### Problem statement
Filter the records below for the word "agent". Copy each line that holds it.
___ Data excerpts
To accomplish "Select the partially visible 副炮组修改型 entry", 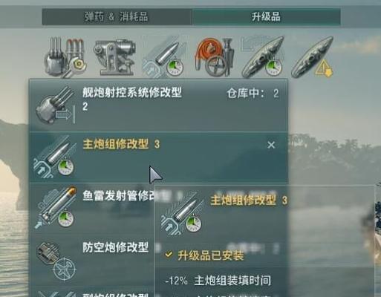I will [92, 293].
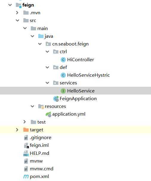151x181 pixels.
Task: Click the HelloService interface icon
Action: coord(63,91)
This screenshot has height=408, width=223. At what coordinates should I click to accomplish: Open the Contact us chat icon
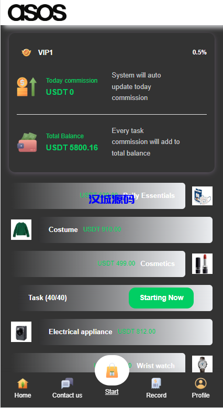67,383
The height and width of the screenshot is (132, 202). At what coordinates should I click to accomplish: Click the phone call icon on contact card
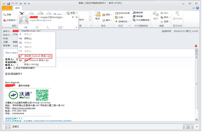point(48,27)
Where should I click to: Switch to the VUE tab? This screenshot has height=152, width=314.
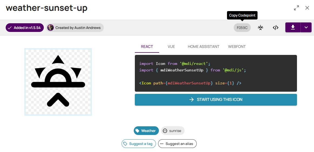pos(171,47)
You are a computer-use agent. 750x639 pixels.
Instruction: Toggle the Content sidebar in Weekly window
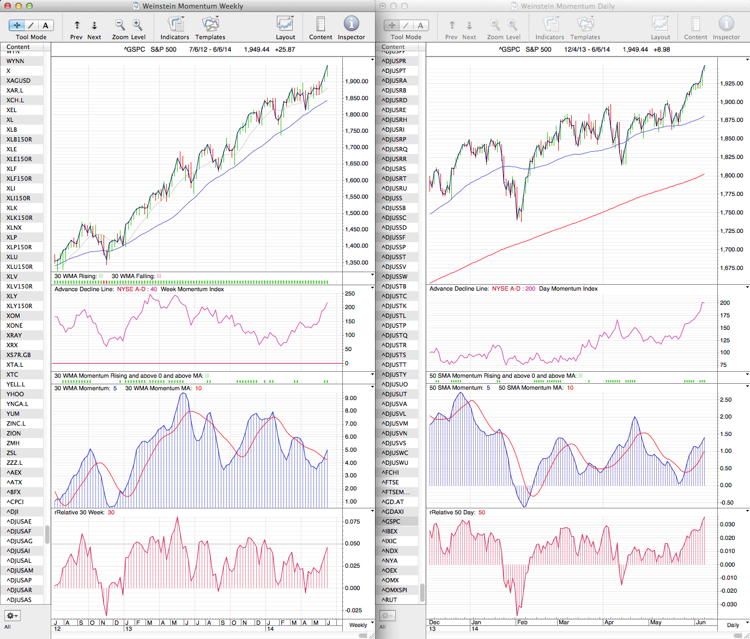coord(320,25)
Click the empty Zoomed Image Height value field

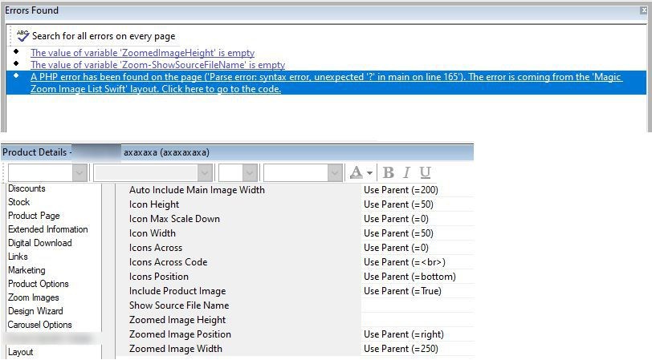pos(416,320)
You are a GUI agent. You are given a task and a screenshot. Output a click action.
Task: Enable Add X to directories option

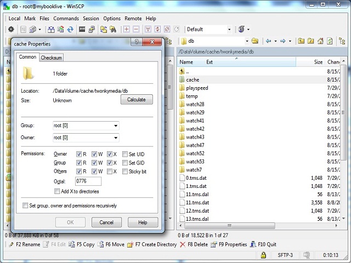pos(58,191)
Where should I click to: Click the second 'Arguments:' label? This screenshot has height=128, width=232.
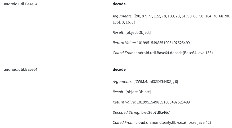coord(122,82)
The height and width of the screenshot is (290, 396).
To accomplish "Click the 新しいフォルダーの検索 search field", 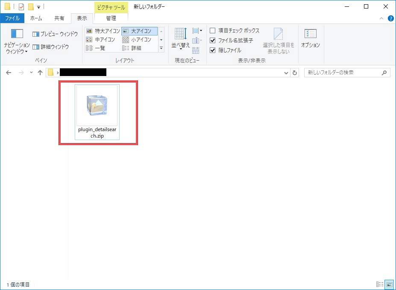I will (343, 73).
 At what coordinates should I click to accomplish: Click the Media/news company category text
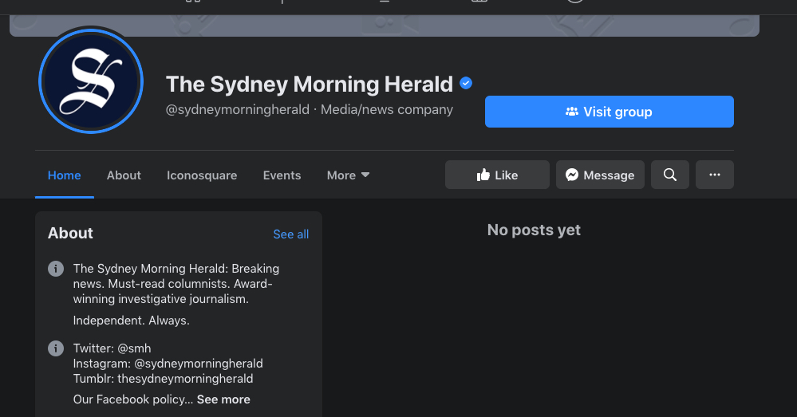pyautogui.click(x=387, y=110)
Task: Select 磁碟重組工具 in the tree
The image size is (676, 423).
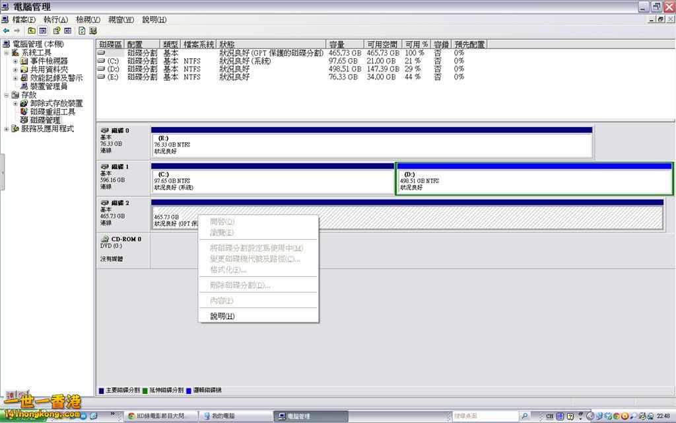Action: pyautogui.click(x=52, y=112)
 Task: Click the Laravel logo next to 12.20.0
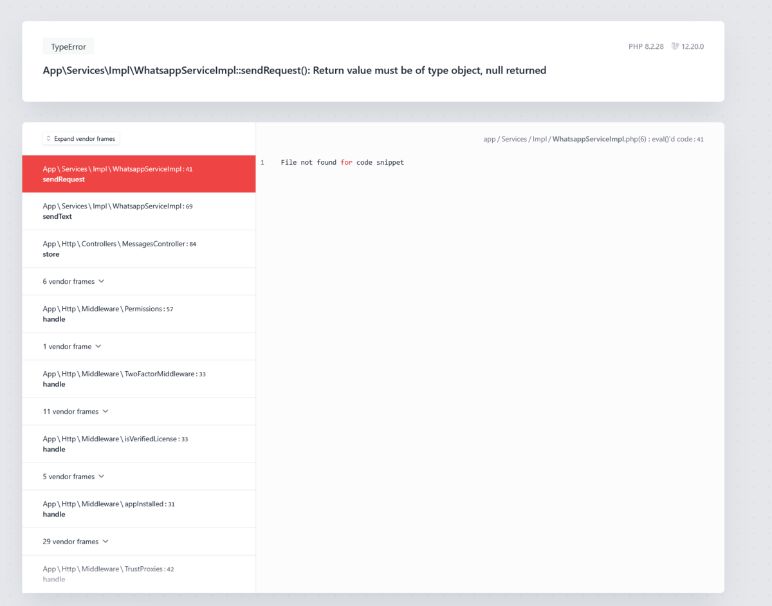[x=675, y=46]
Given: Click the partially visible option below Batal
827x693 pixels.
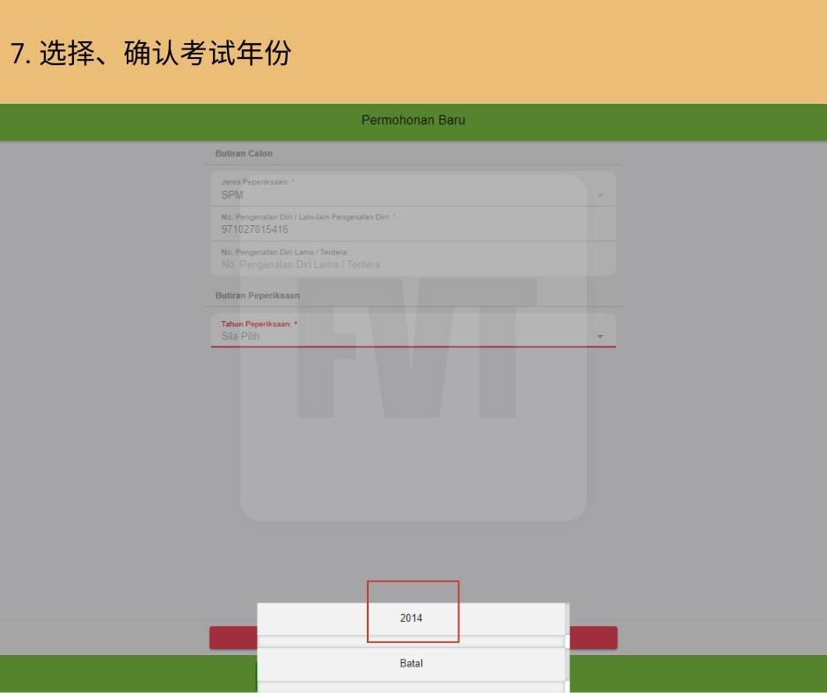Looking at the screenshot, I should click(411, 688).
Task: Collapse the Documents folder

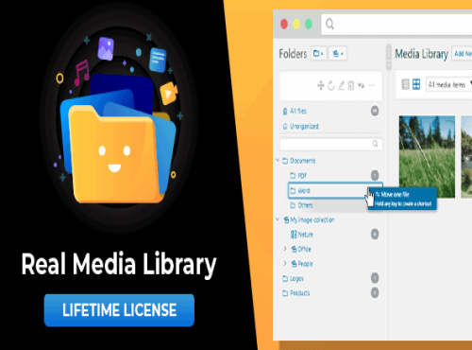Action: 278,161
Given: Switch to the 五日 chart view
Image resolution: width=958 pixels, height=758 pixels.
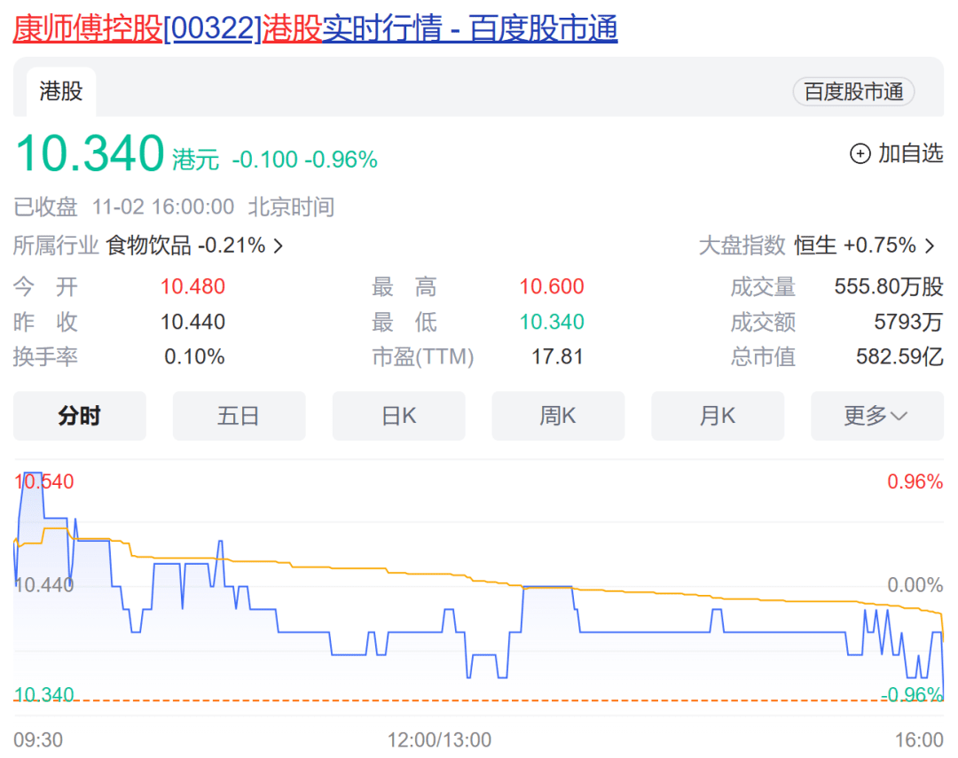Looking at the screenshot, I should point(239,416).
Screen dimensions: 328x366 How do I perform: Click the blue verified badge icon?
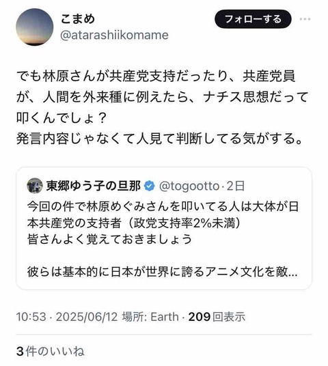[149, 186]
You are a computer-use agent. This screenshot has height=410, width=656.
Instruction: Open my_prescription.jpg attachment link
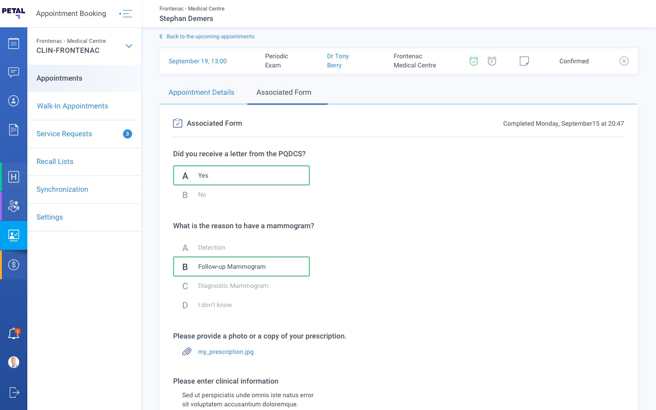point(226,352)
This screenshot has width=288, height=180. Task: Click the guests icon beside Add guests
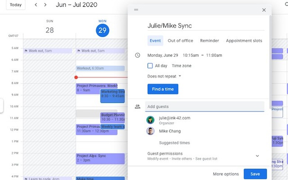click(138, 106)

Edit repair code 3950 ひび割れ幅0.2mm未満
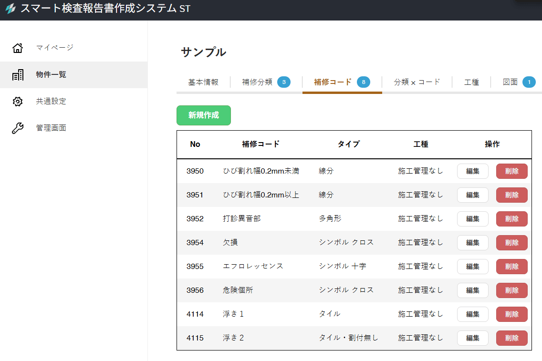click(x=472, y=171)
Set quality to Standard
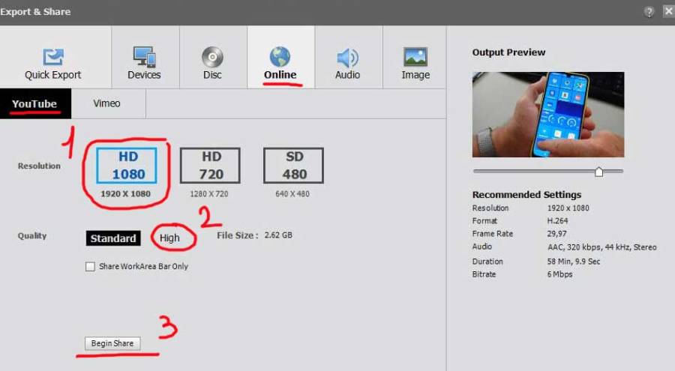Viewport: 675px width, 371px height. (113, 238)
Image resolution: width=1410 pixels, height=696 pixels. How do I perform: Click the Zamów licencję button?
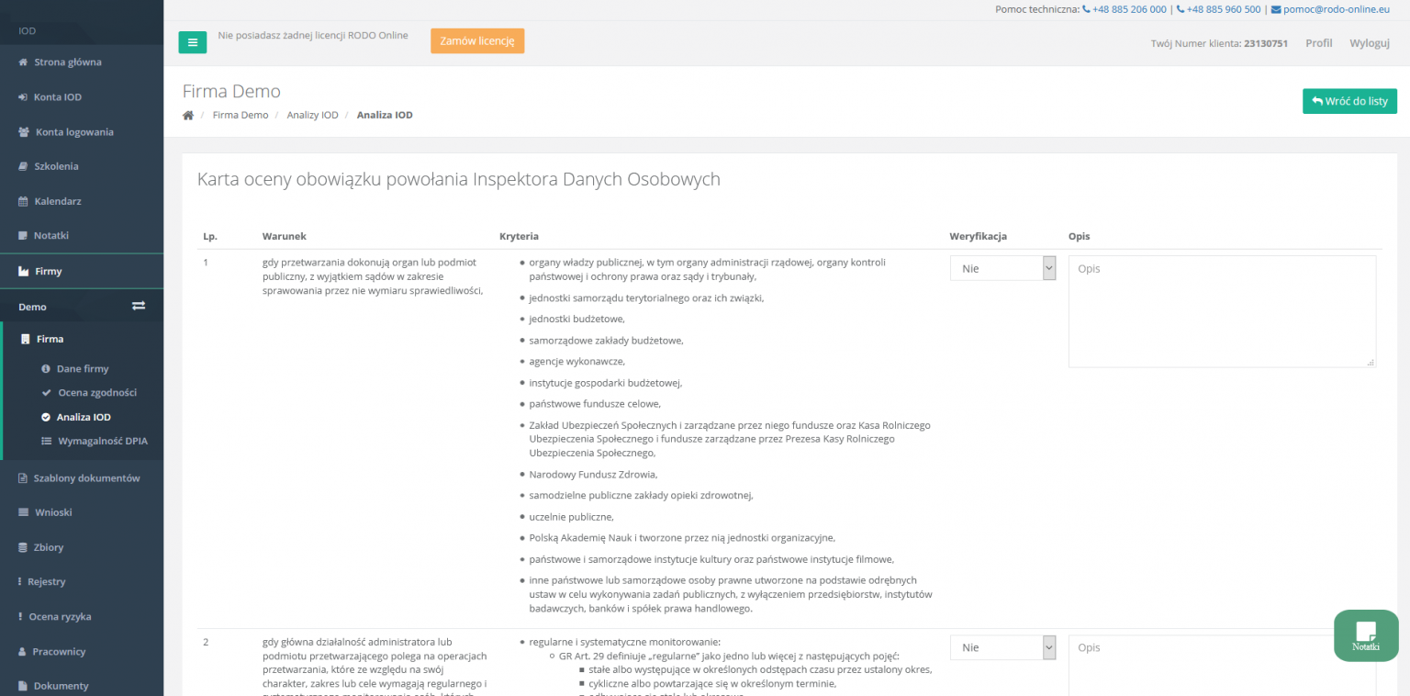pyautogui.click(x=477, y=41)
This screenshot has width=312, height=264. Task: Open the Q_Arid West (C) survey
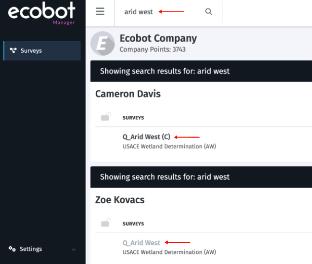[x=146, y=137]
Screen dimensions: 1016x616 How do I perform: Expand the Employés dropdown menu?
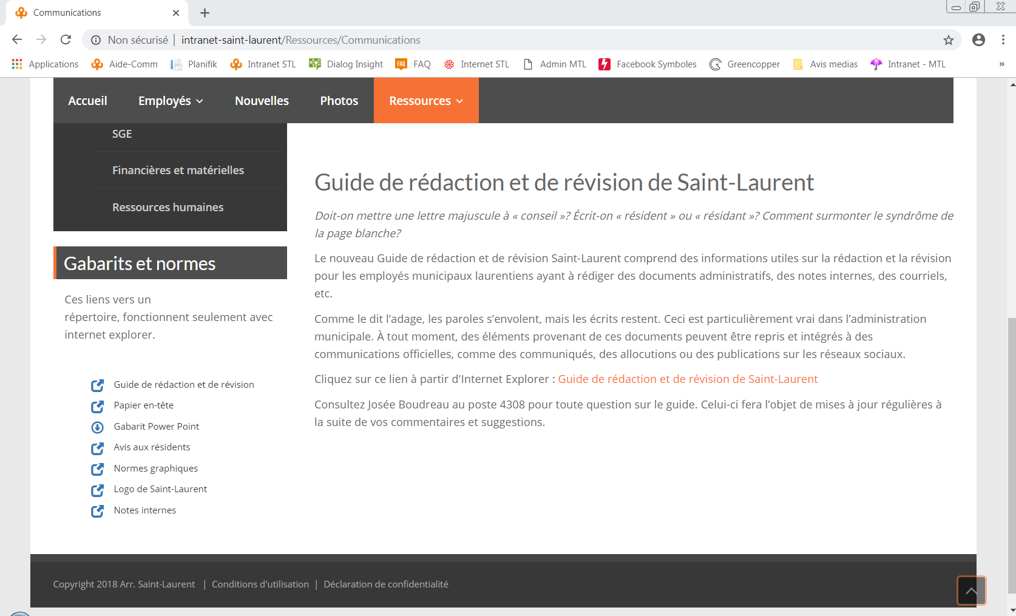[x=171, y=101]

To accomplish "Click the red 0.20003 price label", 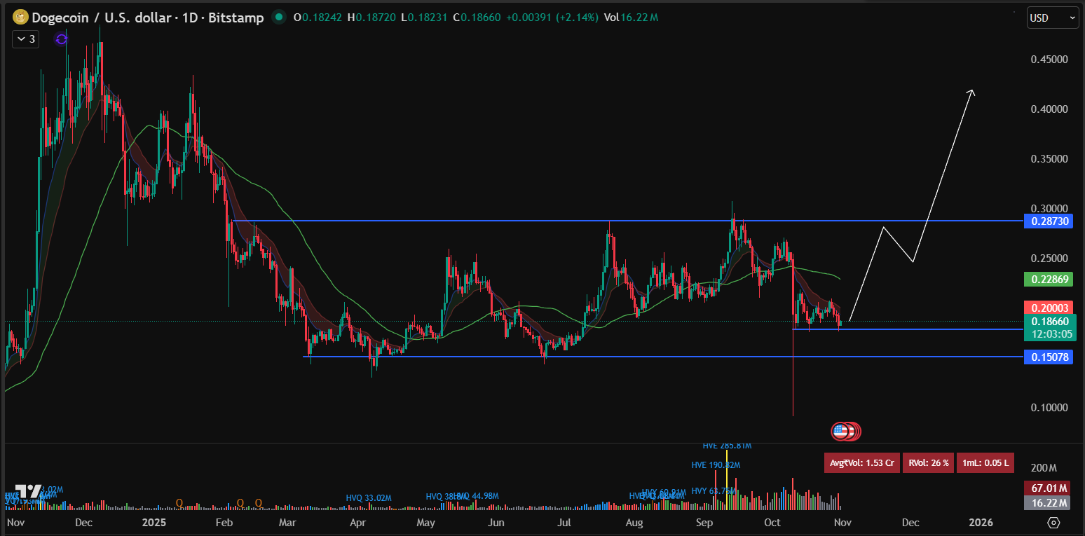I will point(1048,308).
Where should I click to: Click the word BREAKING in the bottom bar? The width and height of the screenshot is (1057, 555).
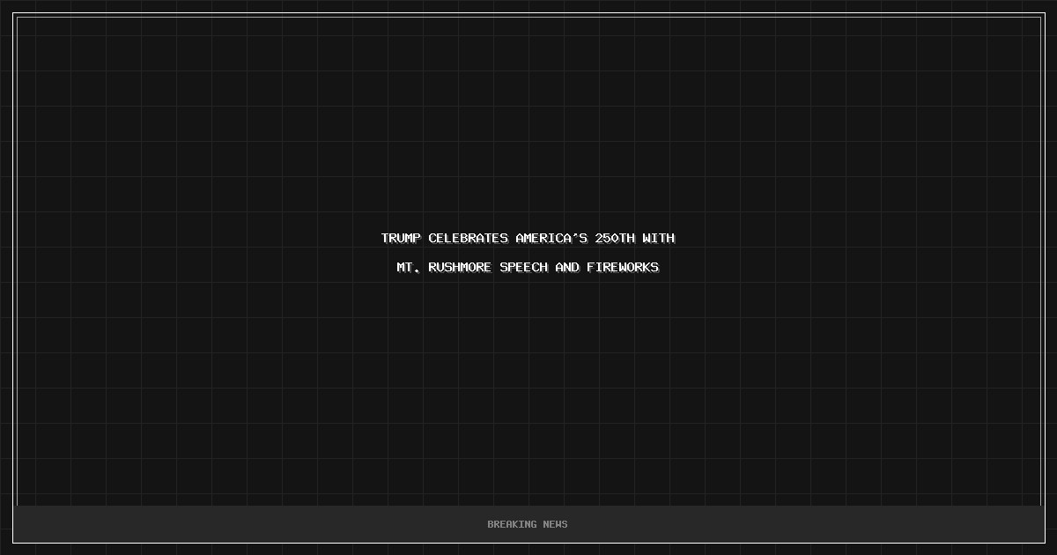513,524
______
### Task response
You are a computer-use agent. 750x639 pixels.
You are a GUI agent. You are given a task and a screenshot. Output a click action.
You are a computer-use agent. This screenshot has height=410, width=656.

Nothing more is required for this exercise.